[Exercise details] Your answer should be a single number, the count of lines in the material with the string "computer".

[Recorded information]

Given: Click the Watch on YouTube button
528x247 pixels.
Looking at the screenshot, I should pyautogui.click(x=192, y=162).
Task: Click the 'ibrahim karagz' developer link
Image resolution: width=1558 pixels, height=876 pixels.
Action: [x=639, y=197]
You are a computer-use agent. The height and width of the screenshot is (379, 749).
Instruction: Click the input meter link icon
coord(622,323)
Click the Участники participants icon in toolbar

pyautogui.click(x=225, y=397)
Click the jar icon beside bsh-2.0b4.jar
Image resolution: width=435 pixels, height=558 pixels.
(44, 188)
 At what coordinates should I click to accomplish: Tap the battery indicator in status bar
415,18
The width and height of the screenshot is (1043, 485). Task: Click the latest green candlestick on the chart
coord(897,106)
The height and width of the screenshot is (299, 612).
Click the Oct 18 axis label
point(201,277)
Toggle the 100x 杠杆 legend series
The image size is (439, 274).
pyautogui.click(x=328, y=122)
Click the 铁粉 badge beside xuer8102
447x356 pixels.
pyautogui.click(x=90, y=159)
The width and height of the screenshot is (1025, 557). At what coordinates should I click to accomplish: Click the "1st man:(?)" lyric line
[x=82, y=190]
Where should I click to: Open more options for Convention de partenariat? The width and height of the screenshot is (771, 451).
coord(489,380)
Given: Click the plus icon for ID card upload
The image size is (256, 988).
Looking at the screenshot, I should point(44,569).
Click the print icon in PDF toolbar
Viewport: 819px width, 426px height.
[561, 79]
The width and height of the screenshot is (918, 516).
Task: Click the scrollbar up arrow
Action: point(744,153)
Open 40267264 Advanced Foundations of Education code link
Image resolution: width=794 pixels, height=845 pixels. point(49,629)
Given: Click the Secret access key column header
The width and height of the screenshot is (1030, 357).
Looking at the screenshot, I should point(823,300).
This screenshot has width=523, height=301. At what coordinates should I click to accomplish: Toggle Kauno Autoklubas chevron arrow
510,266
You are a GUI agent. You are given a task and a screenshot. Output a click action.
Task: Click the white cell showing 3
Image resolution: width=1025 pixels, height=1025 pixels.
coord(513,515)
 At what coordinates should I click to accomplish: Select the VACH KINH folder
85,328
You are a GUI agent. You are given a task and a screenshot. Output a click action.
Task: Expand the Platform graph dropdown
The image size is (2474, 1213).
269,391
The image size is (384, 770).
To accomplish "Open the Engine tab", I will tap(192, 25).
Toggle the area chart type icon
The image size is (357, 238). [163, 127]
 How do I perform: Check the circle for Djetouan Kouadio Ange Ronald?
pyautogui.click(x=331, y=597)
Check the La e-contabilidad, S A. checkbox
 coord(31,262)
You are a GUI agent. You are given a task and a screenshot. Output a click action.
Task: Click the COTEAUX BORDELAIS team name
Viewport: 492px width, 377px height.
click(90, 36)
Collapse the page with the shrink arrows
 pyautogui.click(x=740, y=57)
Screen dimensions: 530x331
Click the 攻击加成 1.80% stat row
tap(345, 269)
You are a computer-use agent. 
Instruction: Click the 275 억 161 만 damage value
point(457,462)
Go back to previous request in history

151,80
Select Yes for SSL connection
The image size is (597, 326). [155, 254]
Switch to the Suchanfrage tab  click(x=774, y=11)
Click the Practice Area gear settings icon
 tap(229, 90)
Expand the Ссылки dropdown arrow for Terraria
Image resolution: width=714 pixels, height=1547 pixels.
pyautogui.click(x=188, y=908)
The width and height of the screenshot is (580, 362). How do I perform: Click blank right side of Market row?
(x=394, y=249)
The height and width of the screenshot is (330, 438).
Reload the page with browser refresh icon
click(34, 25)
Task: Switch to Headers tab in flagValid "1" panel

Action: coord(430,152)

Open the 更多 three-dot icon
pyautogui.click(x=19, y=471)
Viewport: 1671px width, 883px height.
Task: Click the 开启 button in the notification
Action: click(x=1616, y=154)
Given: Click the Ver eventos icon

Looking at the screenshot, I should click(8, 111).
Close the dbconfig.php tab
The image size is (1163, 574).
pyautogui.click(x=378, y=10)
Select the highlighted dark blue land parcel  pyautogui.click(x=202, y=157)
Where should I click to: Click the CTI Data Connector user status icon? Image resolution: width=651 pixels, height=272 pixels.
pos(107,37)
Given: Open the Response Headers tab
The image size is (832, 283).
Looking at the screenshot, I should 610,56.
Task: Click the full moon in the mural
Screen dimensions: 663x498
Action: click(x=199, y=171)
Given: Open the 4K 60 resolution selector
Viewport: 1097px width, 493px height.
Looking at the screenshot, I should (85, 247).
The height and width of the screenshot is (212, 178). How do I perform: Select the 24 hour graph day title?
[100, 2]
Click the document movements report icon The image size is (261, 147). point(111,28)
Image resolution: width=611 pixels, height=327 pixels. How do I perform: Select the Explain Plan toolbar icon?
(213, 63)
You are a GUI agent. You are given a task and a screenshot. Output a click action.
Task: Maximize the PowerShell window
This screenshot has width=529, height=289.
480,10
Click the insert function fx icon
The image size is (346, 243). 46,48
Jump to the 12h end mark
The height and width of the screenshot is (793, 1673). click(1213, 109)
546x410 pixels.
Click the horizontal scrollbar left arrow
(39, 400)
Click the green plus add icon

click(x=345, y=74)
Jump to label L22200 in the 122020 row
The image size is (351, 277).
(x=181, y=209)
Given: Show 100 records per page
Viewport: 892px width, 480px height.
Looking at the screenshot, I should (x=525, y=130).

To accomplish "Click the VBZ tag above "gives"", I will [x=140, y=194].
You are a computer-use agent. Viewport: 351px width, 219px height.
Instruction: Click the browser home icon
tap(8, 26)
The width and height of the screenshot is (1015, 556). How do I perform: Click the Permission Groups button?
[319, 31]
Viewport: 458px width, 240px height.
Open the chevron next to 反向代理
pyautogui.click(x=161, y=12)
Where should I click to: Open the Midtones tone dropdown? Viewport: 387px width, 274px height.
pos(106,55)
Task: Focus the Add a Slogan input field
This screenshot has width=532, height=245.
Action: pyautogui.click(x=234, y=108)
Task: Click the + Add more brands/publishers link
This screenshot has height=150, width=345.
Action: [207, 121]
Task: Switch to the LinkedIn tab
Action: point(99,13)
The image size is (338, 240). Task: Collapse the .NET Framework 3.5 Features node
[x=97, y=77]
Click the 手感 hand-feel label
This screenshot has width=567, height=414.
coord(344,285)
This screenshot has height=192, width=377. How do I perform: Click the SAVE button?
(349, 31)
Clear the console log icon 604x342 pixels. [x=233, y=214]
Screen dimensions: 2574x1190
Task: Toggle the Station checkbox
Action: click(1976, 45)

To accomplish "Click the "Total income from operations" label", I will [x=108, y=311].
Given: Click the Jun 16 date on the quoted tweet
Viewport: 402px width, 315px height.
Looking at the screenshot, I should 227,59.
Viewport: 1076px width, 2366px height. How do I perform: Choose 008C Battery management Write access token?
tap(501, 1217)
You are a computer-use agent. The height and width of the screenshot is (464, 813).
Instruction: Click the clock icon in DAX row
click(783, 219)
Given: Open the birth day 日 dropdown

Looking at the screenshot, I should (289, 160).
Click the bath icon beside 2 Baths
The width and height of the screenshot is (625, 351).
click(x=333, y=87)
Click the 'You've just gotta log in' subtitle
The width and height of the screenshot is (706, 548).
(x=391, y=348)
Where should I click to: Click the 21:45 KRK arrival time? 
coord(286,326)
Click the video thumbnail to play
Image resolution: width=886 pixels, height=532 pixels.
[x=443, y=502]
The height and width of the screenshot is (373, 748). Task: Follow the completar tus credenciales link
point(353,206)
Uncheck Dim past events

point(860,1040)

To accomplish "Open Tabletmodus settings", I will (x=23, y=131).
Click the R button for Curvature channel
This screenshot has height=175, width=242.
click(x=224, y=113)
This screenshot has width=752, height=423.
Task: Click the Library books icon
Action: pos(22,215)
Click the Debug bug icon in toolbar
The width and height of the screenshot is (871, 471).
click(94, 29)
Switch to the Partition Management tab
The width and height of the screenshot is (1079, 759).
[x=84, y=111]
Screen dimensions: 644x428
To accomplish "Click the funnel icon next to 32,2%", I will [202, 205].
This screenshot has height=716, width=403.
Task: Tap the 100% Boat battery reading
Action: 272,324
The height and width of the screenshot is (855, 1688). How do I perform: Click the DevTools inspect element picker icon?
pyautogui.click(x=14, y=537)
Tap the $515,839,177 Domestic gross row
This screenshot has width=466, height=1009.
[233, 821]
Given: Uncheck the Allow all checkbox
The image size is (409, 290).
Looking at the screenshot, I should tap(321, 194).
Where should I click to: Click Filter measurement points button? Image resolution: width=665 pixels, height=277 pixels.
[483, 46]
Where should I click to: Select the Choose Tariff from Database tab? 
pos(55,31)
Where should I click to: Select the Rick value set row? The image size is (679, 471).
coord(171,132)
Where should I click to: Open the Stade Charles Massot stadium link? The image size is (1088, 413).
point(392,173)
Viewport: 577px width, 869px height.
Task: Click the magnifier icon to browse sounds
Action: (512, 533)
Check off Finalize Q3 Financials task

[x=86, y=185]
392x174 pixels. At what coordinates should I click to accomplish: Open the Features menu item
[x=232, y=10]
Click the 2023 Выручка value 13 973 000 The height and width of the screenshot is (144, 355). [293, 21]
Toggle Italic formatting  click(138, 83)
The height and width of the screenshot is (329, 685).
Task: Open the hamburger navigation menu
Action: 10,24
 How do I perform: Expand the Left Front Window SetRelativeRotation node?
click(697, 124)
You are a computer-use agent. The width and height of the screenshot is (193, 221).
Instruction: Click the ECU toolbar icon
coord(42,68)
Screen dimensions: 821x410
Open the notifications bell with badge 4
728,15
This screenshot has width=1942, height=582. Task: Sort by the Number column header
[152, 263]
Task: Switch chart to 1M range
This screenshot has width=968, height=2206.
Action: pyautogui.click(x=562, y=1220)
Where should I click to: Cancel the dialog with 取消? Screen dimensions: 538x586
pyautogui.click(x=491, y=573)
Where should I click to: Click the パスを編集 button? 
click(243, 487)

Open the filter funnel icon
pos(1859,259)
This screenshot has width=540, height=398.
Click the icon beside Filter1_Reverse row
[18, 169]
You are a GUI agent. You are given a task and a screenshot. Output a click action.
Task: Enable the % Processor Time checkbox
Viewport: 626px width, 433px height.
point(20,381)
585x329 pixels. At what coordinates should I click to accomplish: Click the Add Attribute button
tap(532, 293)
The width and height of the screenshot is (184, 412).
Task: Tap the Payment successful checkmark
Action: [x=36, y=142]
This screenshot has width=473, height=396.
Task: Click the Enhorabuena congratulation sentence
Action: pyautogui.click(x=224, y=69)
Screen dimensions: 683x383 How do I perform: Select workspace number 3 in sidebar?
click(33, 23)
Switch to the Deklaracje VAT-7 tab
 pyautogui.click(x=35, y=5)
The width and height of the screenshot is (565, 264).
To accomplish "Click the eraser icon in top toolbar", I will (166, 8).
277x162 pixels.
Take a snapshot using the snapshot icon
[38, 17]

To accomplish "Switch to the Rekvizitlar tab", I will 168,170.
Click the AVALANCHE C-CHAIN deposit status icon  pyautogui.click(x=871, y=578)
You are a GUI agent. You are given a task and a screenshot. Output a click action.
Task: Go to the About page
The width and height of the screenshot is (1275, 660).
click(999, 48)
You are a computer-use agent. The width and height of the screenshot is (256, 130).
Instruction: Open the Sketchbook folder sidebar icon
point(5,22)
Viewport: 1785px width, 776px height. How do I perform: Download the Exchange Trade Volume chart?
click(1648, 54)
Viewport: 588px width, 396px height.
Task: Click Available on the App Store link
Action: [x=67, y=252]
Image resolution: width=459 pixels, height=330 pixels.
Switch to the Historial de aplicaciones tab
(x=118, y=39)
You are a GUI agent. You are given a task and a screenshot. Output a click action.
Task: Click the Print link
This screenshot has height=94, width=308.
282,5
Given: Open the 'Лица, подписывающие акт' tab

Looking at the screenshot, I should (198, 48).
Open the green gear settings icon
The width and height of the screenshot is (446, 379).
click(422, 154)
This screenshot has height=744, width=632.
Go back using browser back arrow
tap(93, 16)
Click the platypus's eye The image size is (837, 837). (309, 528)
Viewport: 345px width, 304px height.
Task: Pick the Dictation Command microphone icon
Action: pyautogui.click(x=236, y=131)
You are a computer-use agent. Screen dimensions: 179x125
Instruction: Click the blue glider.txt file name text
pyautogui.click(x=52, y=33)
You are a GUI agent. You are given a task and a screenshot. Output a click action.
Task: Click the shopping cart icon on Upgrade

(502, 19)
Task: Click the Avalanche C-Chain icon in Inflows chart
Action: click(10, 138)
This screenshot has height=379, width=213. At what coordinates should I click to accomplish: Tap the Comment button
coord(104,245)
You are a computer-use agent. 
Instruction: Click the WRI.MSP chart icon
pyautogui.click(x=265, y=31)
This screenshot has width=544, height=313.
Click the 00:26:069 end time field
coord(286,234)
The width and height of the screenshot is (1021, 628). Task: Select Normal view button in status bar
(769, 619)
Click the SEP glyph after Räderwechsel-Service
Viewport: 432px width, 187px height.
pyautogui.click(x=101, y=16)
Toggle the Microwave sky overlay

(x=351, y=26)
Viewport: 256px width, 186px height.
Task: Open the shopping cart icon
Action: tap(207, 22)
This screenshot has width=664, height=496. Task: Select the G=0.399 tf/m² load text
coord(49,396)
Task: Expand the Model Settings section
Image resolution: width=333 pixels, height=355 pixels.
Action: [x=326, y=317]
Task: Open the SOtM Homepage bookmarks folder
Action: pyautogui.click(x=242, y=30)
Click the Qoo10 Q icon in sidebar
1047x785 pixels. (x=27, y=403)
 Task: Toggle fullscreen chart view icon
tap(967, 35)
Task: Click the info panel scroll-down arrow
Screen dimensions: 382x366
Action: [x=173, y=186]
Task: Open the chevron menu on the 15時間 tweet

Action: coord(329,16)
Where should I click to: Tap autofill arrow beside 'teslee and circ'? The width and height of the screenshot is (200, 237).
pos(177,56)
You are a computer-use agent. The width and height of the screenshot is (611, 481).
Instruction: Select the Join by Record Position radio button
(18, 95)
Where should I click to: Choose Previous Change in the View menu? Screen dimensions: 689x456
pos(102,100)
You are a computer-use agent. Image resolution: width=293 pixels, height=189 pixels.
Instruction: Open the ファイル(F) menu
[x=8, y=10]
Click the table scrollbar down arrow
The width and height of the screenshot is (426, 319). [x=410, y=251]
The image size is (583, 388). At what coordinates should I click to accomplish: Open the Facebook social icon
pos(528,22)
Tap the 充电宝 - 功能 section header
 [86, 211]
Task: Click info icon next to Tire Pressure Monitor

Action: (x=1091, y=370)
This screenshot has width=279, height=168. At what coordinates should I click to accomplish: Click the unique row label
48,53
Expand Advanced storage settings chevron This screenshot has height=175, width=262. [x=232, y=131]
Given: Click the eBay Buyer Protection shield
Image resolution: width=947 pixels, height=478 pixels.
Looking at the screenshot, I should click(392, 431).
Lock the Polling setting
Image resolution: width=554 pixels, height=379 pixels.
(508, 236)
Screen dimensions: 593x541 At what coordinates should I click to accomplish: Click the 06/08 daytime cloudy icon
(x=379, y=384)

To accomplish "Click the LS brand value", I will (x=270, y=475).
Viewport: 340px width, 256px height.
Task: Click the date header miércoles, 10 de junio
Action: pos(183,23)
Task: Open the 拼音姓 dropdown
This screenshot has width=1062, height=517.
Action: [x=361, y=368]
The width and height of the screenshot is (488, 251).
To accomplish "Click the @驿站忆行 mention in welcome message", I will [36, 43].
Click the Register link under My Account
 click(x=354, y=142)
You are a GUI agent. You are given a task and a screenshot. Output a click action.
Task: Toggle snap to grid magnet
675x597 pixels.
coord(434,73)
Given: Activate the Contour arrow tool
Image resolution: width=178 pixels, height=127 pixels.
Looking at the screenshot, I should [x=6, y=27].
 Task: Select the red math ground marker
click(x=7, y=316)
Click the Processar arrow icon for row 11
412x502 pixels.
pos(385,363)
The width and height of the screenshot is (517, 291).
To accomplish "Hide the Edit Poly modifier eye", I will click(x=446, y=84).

[Answer box] 10